> _What the task asks_
Write out exactly the line containing "At what coordinates should I click to accomplish: Click the C2" and all lines that come after it in the listing below, through the very last one.

━━━━━━━━━━━━━━━━━━━━

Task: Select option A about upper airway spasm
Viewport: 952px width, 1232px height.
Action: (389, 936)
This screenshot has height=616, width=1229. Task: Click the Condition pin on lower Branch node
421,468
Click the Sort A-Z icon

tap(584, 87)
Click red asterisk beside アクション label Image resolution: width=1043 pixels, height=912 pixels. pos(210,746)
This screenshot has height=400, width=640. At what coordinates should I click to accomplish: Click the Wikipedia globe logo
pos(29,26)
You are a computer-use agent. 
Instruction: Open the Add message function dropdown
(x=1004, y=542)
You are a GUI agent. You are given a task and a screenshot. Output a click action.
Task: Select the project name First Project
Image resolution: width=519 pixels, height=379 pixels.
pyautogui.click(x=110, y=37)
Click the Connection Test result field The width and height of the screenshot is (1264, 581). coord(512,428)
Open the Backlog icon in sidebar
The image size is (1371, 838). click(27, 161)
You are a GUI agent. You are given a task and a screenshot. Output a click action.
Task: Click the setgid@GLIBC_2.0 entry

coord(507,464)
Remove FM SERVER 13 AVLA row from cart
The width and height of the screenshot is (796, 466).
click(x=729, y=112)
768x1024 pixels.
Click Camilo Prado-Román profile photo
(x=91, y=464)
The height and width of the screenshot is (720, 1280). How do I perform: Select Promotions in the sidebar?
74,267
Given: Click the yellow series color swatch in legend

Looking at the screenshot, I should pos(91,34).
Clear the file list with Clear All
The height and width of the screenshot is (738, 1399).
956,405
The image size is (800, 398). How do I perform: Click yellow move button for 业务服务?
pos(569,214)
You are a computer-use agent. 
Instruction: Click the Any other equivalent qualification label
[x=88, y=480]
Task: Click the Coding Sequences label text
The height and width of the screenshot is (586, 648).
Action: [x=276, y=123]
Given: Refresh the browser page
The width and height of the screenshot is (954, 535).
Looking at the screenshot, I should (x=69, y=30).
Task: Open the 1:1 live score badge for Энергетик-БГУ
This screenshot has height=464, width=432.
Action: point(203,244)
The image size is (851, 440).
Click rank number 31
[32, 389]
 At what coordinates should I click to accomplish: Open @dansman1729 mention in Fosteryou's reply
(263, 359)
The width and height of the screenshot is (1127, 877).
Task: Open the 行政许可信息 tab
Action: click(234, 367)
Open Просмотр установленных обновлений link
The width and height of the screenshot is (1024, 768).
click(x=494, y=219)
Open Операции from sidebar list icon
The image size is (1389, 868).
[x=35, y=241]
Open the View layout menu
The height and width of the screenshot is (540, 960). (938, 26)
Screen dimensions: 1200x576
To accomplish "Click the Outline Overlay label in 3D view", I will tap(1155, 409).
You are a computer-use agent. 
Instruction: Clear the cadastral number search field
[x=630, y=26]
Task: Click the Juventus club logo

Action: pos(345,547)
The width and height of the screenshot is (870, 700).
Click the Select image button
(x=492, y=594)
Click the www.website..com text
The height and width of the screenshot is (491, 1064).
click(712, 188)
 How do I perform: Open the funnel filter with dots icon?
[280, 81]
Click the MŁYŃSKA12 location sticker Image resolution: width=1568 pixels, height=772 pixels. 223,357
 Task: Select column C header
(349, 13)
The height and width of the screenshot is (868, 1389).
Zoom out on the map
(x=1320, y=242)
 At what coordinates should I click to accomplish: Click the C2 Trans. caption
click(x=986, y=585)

━━━━━━━━━━━━━━━━━━━━

> _Finished task_
 At what coordinates should I click to accomplish: Click the C2 Trans. caption
click(x=986, y=585)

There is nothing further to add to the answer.